At first glance, our findings seem to contradict those of Nathanson et al., who completed FLIP evaluation on 50 healthy patients undergoing laparoscopic surgery for a non-gastroesophageal complaint [6]. They found that pneumoperitoneum alone resulted in an increase in DI and attributed this to the upward displacement of the diaphragm exerting traction on the hiatal crura and gastroesophageal junction (GEJ). Interestingly, when looking at only our initial measurements (prior to dissection), pneumoperitoneum also appears to generally result in an increase in DI; however, at all subsequent time points, pneumoperitoneum results in a decrease in DI (Fig. 1). This suggests that it is feasible that upward traction of the diaphragm as a result of pneumoperitoneum causes an increase in DI, however, once the hiatus is dissected and the crura freed from the attachments to the esophagus, this effect no longer exists and the impact of pneumoperitoneum is the opposite. A study by Teitelbaum et al. supports this hypothesis, as they saw a significant increase in DI after release of pneumoperitoneum following laparoscopic Heller myotomy [7]. That being said, Ilczyszyn et al. performed FLIP evaluation during laparoscopic Nissen fundoplication and found a significant decrease in initial DI with pneumoperitoneum alone, however, their sample size was small with only 17 patients [5].

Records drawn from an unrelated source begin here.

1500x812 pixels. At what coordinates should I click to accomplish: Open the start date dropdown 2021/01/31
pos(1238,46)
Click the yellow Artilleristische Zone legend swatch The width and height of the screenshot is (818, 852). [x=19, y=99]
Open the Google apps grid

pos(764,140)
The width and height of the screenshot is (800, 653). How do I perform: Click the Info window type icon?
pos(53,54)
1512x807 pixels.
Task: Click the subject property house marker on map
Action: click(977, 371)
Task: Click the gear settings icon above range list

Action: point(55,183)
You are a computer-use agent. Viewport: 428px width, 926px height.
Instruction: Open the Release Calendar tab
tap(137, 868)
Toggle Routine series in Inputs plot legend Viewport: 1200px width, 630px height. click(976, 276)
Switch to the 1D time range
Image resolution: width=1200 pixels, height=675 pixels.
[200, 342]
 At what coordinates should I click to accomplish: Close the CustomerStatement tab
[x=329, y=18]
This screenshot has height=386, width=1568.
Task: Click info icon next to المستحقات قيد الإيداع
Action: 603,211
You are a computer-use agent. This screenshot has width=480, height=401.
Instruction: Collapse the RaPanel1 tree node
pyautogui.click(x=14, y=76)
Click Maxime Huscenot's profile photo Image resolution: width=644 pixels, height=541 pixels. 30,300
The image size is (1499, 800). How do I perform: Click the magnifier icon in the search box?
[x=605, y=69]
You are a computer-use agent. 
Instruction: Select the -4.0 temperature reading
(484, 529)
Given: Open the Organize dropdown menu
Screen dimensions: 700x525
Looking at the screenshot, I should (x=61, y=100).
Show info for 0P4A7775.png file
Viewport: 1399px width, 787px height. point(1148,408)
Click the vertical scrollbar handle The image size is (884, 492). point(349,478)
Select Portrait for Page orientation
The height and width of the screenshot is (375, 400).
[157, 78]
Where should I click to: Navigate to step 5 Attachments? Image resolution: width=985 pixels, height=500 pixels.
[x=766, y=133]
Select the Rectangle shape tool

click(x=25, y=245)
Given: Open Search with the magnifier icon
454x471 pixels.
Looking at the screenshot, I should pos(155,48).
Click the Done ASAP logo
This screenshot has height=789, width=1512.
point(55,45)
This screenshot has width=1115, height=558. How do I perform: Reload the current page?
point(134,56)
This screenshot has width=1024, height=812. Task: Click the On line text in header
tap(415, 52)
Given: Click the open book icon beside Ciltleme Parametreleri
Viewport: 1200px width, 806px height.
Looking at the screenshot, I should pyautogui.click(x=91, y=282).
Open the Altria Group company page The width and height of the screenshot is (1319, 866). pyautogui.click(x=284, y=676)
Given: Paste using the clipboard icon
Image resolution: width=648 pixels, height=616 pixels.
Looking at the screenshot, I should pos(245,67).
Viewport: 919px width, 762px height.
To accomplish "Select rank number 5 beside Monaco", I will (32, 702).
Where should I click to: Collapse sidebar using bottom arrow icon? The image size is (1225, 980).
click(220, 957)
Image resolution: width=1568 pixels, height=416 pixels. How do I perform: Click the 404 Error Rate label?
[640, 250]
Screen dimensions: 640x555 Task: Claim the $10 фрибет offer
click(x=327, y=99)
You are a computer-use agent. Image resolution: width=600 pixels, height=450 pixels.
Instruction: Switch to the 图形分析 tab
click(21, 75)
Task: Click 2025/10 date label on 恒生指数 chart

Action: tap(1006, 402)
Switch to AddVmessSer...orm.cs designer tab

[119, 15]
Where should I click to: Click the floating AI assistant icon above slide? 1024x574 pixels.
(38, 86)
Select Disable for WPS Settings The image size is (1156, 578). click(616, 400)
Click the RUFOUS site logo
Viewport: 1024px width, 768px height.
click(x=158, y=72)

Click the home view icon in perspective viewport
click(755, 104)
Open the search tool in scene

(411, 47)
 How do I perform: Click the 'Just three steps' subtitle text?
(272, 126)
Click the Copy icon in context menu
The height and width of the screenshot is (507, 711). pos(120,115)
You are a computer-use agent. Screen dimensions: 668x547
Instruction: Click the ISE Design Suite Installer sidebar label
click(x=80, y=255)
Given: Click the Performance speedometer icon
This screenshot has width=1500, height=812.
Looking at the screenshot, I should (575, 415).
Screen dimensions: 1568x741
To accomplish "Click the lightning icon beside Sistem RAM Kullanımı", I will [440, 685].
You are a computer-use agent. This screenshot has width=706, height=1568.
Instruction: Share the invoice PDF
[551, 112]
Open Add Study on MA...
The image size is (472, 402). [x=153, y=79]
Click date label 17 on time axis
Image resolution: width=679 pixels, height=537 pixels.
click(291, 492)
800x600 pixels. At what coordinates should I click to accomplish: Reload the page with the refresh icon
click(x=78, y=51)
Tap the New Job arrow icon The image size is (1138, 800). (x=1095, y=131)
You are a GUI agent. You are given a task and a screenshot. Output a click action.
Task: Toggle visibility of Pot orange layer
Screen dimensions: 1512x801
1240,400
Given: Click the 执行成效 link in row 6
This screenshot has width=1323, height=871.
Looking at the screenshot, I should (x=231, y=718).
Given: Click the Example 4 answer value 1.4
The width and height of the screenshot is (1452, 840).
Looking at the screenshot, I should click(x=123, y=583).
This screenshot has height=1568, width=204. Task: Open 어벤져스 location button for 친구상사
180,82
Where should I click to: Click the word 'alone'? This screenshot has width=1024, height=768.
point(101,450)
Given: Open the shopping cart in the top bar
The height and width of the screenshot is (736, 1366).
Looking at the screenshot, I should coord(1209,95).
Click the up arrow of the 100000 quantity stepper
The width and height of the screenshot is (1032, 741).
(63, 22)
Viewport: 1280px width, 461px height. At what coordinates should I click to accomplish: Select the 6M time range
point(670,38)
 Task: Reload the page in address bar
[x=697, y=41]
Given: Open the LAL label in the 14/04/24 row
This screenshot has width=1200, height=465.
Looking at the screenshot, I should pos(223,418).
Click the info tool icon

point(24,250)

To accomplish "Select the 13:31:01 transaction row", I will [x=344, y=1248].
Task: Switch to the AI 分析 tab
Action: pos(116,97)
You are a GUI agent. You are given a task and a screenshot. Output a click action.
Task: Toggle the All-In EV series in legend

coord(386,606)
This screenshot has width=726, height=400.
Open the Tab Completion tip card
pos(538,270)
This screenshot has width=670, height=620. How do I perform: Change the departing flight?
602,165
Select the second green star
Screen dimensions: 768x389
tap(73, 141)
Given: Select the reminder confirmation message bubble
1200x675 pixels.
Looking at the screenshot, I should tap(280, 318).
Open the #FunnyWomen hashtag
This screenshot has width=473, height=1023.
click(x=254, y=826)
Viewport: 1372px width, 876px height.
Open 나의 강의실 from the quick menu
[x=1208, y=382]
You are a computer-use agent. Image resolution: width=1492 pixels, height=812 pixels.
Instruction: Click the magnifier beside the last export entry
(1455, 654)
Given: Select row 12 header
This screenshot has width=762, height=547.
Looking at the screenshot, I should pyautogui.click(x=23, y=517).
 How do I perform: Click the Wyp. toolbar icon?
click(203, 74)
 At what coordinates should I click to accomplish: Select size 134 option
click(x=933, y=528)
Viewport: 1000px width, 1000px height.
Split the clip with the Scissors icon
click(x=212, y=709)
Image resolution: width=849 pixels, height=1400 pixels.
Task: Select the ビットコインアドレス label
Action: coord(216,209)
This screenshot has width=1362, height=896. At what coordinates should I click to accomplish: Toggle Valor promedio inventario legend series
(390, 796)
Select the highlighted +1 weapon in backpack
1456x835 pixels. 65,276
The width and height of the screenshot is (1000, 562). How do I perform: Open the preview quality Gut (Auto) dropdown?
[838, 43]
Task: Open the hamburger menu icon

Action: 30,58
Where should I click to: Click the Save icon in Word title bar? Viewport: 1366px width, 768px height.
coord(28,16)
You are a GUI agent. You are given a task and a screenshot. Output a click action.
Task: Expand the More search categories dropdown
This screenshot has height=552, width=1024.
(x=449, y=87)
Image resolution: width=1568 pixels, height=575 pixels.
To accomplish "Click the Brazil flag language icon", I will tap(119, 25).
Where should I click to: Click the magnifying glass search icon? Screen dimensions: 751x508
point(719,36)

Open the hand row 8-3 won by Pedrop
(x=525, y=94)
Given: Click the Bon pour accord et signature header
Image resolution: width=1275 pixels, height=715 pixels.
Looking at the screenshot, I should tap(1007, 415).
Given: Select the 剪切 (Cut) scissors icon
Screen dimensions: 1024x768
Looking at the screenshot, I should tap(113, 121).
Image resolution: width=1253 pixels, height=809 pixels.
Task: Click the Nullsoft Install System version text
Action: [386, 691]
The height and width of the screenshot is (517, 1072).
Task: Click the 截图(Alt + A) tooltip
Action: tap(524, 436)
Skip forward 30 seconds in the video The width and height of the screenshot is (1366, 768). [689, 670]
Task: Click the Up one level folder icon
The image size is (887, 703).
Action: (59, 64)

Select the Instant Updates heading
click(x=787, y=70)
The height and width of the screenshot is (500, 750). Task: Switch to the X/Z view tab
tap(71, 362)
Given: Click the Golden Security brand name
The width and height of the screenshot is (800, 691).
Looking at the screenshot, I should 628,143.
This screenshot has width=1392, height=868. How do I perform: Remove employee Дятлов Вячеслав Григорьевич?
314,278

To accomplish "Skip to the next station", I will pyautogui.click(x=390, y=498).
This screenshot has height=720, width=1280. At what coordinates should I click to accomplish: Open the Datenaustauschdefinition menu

As a result of our findings, we would recommend a standardized intra-operative FLIP protocol during hiatal hernia repair and fundoplication to consist of measurements recorded in reverse Trendelenburg, 40 ml volume fill and without pneumoperitoneum. While positioning did not appear to have a large effect on DI, obtaining measurements in RT would minimize the need for position change during the operation and decrease time required to obtain measurements. And although 40 ml volume fill results in an increase in all FLIP measurements as compared to a 30 ml volume, GEJ distention only occurs when the more compliant ends of the balloon are first filled to capacity, allowing IBP to increase with added volume [8]. Therefore, we feel a 40 ml volume fill will provide more consistently reliable measurements. Lastly, measurements obtained without pneumoperitoneum are more consistent and less affected by patient position or balloon volume compared to those obtained with pneumoperitoneum. Additionally, this also allows for intra-operative FLIP evaluation to be comparable to FLIP data reported in the gastroenterology literature.

There are several limitations to our study. As demonstrated in Table 2, not every patient had a FLIP measurement recorded during every step of the operation. This may have been due to catheter malfunction, case duration, research fellow availability, surgeon preference or anesthesiologist preference. This is particularly relevant to the “Initial Measurements” in which the sample sizes are small. We have found that the initial measurements, especially in patients with large paraesophageal hernias, are not always reliable and do not affect our intra-operative decision making. For this reason, the initial measurements are not always collected. Despite this, our sample size remains relatively large in most cases and mixed-effects modeling with random intercepts accounts for missing data. Additionally, we did not specifically examine the effect of anesthesia on FLIP measurements, however, prior studies have suggested that there is no effect on general anesthesia and distensibility measurements [6, 9].

Conclusion

There is potential for the FLIP to enhance anti-reflux surgery and improve patient outcomes, however, its adoption is hampered by a lack of standardization regarding its use in the operation room as well as a poor understanding regarding the effect of intra-operative variables on FLIP measurements. Our study demonstrates that balloon volume and pneumoperitoneum have significant effects on distensibility and that we should consider a standardized intra-operative FLIP protocol for obtaining measurements with a 40 ml volume balloon with patients in reverse Trendelenburg and no pneumoperitoneum. Utilizing this standardized protocol will enhance future research by allowing data to be pooled and to allow for meaningful comparisons across studies.